== AIM ==
Edit the lines below by replacing "Student Life" with "Campus Life" and leaving everything else the same.

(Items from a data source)

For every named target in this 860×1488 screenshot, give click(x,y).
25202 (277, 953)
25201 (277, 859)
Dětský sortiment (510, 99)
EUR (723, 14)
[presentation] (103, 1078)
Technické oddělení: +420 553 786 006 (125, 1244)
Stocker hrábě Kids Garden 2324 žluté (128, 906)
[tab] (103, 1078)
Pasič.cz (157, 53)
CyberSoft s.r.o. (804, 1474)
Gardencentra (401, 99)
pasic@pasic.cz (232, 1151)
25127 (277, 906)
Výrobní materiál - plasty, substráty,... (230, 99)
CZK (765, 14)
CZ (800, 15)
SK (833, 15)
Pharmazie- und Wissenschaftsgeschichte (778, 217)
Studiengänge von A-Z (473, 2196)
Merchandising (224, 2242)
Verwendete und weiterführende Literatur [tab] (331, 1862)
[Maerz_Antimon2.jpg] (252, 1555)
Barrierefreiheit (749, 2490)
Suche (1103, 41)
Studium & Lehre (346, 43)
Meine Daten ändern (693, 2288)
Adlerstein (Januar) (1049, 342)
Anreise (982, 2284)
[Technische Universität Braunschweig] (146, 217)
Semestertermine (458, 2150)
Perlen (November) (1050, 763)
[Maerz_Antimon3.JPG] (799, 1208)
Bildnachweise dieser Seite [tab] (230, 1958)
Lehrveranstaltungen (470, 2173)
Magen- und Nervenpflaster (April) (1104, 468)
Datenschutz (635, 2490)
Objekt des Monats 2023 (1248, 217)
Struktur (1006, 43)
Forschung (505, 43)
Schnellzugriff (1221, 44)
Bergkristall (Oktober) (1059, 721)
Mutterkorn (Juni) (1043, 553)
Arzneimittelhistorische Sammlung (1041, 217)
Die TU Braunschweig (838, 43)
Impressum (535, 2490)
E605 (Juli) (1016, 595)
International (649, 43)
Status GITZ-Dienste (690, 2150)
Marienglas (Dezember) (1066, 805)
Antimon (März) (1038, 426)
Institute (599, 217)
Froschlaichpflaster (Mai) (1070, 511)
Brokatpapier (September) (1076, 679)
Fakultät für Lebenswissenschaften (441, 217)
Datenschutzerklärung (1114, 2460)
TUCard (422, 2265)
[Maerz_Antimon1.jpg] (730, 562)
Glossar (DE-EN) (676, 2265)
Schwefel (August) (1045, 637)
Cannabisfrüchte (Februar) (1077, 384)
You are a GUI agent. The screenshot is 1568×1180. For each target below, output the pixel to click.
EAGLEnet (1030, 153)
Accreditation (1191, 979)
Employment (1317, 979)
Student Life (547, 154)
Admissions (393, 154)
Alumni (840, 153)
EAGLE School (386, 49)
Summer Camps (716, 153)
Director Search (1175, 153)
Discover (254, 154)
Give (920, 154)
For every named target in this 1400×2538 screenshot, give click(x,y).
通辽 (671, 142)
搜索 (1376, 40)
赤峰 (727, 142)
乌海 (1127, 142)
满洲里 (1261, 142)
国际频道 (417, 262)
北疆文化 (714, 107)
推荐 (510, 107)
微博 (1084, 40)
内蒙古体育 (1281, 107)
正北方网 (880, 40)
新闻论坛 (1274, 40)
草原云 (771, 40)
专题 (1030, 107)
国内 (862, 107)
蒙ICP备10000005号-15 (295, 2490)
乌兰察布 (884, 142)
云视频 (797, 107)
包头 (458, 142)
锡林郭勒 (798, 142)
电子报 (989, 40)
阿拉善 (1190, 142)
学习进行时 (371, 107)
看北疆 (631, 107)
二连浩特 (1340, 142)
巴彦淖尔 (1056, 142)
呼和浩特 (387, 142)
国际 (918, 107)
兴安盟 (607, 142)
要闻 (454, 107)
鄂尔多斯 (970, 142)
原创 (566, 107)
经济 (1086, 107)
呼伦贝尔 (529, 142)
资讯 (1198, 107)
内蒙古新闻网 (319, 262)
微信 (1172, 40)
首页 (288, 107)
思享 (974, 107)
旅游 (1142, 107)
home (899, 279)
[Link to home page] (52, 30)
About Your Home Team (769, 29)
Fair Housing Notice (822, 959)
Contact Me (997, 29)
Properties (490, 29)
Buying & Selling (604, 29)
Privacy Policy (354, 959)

== WRITTEN SOLUTION ==
For every named target in this 860×1488 screenshot, give click(x,y).
25202 (277, 953)
25201 (277, 859)
Dětský sortiment (510, 99)
EUR (723, 14)
[presentation] (103, 1078)
Technické oddělení: +420 553 786 006 (125, 1244)
Stocker hrábě Kids Garden 2324 žluté (128, 906)
[tab] (103, 1078)
Pasič.cz (157, 53)
CyberSoft s.r.o. (804, 1474)
Gardencentra (401, 99)
pasic@pasic.cz (232, 1151)
25127 (277, 906)
Výrobní materiál - plasty, substráty,... (230, 99)
CZK (765, 14)
CZ (800, 15)
SK (833, 15)
Pharmazie- und Wissenschaftsgeschichte (778, 217)
Studiengänge von A-Z (473, 2196)
Merchandising (224, 2242)
Verwendete und weiterführende Literatur [tab] (331, 1862)
[Maerz_Antimon2.jpg] (252, 1555)
Barrierefreiheit (749, 2490)
Suche (1103, 41)
Studium & Lehre (346, 43)
Meine Daten ändern (693, 2288)
Adlerstein (Januar) (1049, 342)
Anreise (982, 2284)
[Technische Universität Braunschweig] (146, 217)
Semestertermine (458, 2150)
Perlen (November) (1050, 763)
[Maerz_Antimon3.JPG] (799, 1208)
Bildnachweise dieser Seite [tab] (230, 1958)
Lehrveranstaltungen (470, 2173)
Magen- und Nervenpflaster (April) (1104, 468)
Datenschutz (635, 2490)
Objekt des Monats 2023 (1248, 217)
Struktur (1006, 43)
Forschung (505, 43)
Schnellzugriff (1221, 44)
Bergkristall (Oktober) (1059, 721)
Mutterkorn (Juni) (1043, 553)
Arzneimittelhistorische Sammlung (1041, 217)
Die TU Braunschweig (838, 43)
Impressum (535, 2490)
E605 (Juli) (1016, 595)
International (649, 43)
Status GITZ-Dienste (690, 2150)
Marienglas (Dezember) (1066, 805)
Antimon (März) (1038, 426)
Institute (599, 217)
Froschlaichpflaster (Mai) (1070, 511)
Brokatpapier (September) (1076, 679)
Fakultät für Lebenswissenschaften (441, 217)
Datenschutzerklärung (1114, 2460)
TUCard (422, 2265)
[Maerz_Antimon1.jpg] (730, 562)
Glossar (DE-EN) (676, 2265)
Schwefel (August) (1045, 637)
Cannabisfrüchte (Februar) (1077, 384)
You are a GUI agent. The screenshot is 1568×1180. For each target below, output the pixel to click.
EAGLEnet (1030, 153)
Accreditation (1191, 979)
Employment (1317, 979)
Campus Life (547, 154)
Admissions (393, 154)
Alumni (840, 153)
EAGLE School (386, 49)
Summer Camps (716, 153)
Director Search (1175, 153)
Discover (254, 154)
Give (920, 154)
For every named target in this 1400×2538 screenshot, give click(x,y).
通辽 (671, 142)
搜索 (1376, 40)
赤峰 (727, 142)
乌海 (1127, 142)
满洲里 (1261, 142)
国际频道 (417, 262)
北疆文化 (714, 107)
推荐 (510, 107)
微博 (1084, 40)
内蒙古体育 (1281, 107)
正北方网 (880, 40)
新闻论坛 (1274, 40)
草原云 (771, 40)
专题 (1030, 107)
国内 (862, 107)
蒙ICP备10000005号-15 (295, 2490)
乌兰察布 (884, 142)
云视频 (797, 107)
包头 (458, 142)
锡林郭勒 (798, 142)
电子报 (989, 40)
阿拉善 (1190, 142)
学习进行时 (371, 107)
看北疆 (631, 107)
二连浩特 (1340, 142)
巴彦淖尔 (1056, 142)
呼和浩特 (387, 142)
国际 (918, 107)
兴安盟 (607, 142)
要闻 (454, 107)
鄂尔多斯 (970, 142)
原创 (566, 107)
经济 (1086, 107)
呼伦贝尔 (529, 142)
资讯 (1198, 107)
内蒙古新闻网 (319, 262)
微信 (1172, 40)
首页 (288, 107)
思享 (974, 107)
旅游 (1142, 107)
home (899, 279)
[Link to home page] (52, 30)
About Your Home Team (769, 29)
Fair Housing Notice (822, 959)
Contact Me (997, 29)
Properties (490, 29)
Buying & Selling (604, 29)
Privacy Policy (354, 959)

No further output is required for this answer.